Quoted text:
The most agonizing of these descriptors involves a bizarre supernatural element suggested by a cartoonist, who lives in one of those conspicuous Hollywood lofts filled with eccentric décor and hidden rooms beneath bookcases. Among a plethora of odd suggestions he is willing to interpret is a theory involving the “Owl’s Kiss,” which involves a feminine beast wandering into the homes of men and devouring them in their sleep. How does it relate exactly to the disappearance of Sarah? Your guess is as good as mine, although the discussion provides enough doubt in Sam for him question it seriously – especially after the source turns up dead and bloodied of what legal authorities dismiss as an unfortunate suicide. Mitchell doesn’t just bother with mere suspicion, either; there is a subsequent scene involving security cameras that reveal something startling, and later still when Sam is nearly ambushed in his own apartment by a frightening figure in the dark.

Description of the task:
Answer these questions from the review:
(a) Where does the cartoonist live?
(b) What does the "Owl's Kiss" theory involve?
(c) What happens to Sam in his own apartment?
Rely only on the review for these answers.

Raw data:
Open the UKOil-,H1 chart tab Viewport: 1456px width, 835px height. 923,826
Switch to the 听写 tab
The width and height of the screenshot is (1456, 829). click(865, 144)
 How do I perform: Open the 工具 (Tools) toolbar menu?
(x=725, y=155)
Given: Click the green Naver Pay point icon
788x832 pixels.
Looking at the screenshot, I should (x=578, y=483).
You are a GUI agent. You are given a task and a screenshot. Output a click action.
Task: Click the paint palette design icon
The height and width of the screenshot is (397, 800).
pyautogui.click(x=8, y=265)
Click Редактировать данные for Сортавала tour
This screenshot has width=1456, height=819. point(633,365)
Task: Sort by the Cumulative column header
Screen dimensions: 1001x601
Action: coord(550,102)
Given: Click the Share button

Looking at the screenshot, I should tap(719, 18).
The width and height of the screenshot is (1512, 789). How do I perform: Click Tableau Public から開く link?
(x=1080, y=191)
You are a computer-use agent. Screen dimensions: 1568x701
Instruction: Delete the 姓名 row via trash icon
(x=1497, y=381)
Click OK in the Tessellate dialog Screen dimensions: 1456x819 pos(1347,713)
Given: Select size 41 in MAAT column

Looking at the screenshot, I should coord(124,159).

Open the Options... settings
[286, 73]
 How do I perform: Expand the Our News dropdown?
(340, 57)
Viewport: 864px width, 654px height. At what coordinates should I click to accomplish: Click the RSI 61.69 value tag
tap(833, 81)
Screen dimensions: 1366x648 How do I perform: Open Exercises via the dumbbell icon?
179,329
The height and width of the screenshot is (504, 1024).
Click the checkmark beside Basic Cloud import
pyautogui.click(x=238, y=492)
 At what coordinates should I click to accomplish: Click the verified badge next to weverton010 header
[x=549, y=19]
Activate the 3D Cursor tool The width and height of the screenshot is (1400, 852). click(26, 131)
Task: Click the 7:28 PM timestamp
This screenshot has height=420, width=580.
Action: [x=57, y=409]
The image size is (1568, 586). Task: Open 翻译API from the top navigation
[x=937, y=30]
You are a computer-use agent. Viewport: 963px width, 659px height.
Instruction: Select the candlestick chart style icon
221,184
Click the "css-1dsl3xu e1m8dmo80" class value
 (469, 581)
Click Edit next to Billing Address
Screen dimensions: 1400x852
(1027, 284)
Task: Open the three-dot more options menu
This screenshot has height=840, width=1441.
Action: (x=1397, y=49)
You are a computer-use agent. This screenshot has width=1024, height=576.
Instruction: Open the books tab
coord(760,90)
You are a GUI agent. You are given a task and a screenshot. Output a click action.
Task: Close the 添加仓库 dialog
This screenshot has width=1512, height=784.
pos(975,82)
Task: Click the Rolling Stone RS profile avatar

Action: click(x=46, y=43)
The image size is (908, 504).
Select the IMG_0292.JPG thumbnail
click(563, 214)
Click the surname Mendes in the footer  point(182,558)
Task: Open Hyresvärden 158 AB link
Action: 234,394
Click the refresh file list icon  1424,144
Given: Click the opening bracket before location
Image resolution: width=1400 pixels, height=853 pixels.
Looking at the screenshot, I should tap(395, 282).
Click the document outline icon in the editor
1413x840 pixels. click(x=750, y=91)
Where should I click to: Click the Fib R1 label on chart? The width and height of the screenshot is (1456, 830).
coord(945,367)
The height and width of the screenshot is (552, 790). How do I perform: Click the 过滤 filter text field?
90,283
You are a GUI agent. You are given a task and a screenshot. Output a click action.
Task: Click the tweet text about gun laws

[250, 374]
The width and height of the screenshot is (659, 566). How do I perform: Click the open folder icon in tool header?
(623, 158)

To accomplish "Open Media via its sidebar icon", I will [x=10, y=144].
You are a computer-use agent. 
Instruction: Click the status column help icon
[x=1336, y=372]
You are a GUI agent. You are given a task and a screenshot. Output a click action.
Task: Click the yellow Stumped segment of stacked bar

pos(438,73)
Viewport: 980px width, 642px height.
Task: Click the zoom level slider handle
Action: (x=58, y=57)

Response for this exercise:
(a) In one of the conspicuous Hollywood lofts filled with eccentric décor and hidden rooms beneath bookcases.
(b) A feminine beast that wanders into the homes of men and devours them in their sleep.
(c) He is nearly ambushed by a frightening figure in the dark.